▶ [PROMPT 1]:
From the Final Fantasy combat passage, list every command in what it gives as the full command list for FF13.
▶ [PROMPT 2]:
Write the next part of the Final Fantasy combat passage, picking up after its last line.

▶ [QUOTED TEXT]:
--- START ---

FF13's answer to that question seems to be "if it's so easy to optimize this AI system, why ask the player to do that at all?" It's an answer I like the consequences of a lot, I'm a big FF13 fan. But it's not an answer I think that I would choose. To me, FF13 is a sort of admission. FF13 has a huge pile of spells and abilities from across the franchise, but the designers took all those options and made a game that says "The Final Fantasy franchise has 6 moves." People say you can't give specific orders to your full party in FF13, but I argue you can. It takes a while before everyone has access to every command, but the full command list for FF13 is: Attack, Magic, Heal, Buff, Debuff, Cover. They even had to make a whole new mechanic so that Attack and Magic didn't do exactly the same thing. In fact, the strategies are so obvious with that set of 6 commands that the game restricts you further - the only way it can challenge you is by making you prepare five sets of three simultaneously-issued commands in advance.

Is that an accurate assessment of Final Fantasy as a whole's mechanics? No. If a player is unwilling to lean in, does it accomplish what it set out to do? Absolutely not, you can win almost the entire FF13 campaign racking up 0-star wins by setting Fight/Magic/Heal and never issuing a different command. Does it show any understanding of the nuances of individual actions in prior FFs? Not really, no. Does it speak to a sort of aimlessness I see in my own design ideas, as a reflection of FF being a fundamental building block of my taste in RPG design? Yes, absolutely.

Let's consider Vivi Orniter. Vivi is a Black Mage from FF9. Maybe the best Black Mage ever. How many commands can Vivi know? We've got Attack, Focus, Defend, Row, Item, and 24 Black Magic commands. So Vivi's got twenty-nine commands total. How many options does Vivi have to select between on his turn - twenty-nine, right? No, I don't think so. Here's the list of obvious options Vivi has, in my opinion:
  1. Free trivial melee damage. (Attack)
  2. Free 25% Magic bonus, stacking. (Focus)
  3. Free 50% damage reduction until next command. (Defend)

--- END ---

▶ [EXTRACTED ENTRIES]:
--- START ---

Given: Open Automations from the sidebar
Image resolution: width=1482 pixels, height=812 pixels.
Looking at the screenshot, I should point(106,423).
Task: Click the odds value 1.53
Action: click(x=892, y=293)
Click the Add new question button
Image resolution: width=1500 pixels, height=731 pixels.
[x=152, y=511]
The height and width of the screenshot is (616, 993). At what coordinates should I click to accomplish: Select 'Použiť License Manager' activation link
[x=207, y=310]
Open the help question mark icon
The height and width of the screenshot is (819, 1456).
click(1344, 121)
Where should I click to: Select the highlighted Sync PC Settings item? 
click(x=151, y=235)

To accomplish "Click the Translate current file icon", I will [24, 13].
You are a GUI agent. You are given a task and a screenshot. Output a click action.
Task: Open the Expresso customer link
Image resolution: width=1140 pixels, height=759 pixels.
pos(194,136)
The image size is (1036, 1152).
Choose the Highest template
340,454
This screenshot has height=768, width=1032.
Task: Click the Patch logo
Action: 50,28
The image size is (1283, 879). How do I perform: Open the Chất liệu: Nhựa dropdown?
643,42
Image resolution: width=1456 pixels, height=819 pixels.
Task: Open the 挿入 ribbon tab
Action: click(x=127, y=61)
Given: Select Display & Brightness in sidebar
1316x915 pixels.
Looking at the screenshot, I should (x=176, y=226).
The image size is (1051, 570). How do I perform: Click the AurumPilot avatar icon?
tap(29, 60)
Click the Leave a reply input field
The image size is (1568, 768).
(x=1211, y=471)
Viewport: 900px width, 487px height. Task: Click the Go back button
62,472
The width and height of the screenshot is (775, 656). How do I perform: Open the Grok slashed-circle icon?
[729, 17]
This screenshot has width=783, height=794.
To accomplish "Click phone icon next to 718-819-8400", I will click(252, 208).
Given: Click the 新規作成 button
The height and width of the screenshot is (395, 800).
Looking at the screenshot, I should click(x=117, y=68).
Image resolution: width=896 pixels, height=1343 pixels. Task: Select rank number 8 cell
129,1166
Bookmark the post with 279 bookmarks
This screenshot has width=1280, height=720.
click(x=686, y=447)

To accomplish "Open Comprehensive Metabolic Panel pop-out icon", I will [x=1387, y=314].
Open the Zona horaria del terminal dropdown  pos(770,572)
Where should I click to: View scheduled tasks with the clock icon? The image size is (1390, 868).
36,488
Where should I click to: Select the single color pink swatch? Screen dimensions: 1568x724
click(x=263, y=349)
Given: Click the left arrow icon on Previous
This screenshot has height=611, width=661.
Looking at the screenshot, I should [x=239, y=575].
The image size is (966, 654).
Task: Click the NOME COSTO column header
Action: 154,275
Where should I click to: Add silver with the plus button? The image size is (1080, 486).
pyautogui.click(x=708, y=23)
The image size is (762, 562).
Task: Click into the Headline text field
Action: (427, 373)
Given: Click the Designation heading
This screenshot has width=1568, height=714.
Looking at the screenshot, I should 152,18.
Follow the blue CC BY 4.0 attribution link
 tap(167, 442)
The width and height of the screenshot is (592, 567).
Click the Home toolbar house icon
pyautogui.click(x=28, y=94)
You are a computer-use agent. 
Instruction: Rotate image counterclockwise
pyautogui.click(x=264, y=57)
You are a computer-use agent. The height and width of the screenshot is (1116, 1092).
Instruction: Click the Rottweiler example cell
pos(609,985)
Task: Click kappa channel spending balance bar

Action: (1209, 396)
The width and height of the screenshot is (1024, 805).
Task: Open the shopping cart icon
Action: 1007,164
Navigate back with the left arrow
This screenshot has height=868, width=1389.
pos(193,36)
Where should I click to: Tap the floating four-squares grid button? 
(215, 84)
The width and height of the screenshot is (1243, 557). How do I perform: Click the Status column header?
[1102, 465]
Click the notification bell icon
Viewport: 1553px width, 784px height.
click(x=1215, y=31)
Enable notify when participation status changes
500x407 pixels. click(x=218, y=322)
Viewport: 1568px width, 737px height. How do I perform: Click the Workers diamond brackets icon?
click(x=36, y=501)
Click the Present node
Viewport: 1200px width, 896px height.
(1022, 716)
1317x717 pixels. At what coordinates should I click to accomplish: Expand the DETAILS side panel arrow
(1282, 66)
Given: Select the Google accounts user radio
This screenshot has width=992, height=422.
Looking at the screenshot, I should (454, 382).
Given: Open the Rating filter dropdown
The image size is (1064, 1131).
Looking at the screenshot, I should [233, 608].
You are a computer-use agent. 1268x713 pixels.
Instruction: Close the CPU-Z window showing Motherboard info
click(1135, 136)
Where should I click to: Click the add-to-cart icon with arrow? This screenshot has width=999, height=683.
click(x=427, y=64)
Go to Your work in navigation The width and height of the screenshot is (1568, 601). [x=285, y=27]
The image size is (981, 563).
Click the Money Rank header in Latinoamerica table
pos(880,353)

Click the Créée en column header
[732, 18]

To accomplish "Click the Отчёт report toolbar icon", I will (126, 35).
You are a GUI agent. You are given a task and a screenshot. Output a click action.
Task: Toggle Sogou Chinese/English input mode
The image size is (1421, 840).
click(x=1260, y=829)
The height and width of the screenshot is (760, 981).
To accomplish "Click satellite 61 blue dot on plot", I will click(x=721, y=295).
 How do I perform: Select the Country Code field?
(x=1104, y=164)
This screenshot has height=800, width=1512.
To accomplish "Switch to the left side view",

--- END ---

▶ [OUTPUT 1]:
Attack, Magic, Heal, Buff, Debuff, Cover

▶ [OUTPUT 2]:
  4. Free stance change 100% incoming/outgoing physical damage VS 50% incoming/outgoing physical damage, stacks with Defend, can be preset to preference. (Row)
  5. Deal high single target damage. (Fire, Fira, Firaga, Blizzard, Blizzara, Blizzaga, Thunder, Thundara, Thundaga, Bio, Water, Demi, Flare)
  6. Deal moderate multi-target damage. (Fire, Fira, Firaga, Blizzard, Blizzara, Blizzaga, Thunder, Thundara, Thundaga, Bio, Water)
  7. Status effect crowd control (Sleep, Slow, Poison)
  8. Enemy removal (Stop, Death, Break)
  9. Deal moderate single target damage that bypasses Reflect (Comet)
  10. Deal very random multi-target damage that bypasses Reflect (Meteor)
  11. Steal HP (Drain)
  12. Steal MP (Osmose)
  13. Kill the heck out of literally everyone, even your own party (Doomsday)
  14. Perform someone else's role, badly (Item)
Thanks almost entirely to options 5 and 6, that is significantly fewer choices than the 29 choices Vivi's command list suggests. And this is without factoring in efficiency. I'm not going to tackle commands on merits of marginal efficiency difference, that would be absurd. But what if we remove the options that are obviously, dramatically inefficient?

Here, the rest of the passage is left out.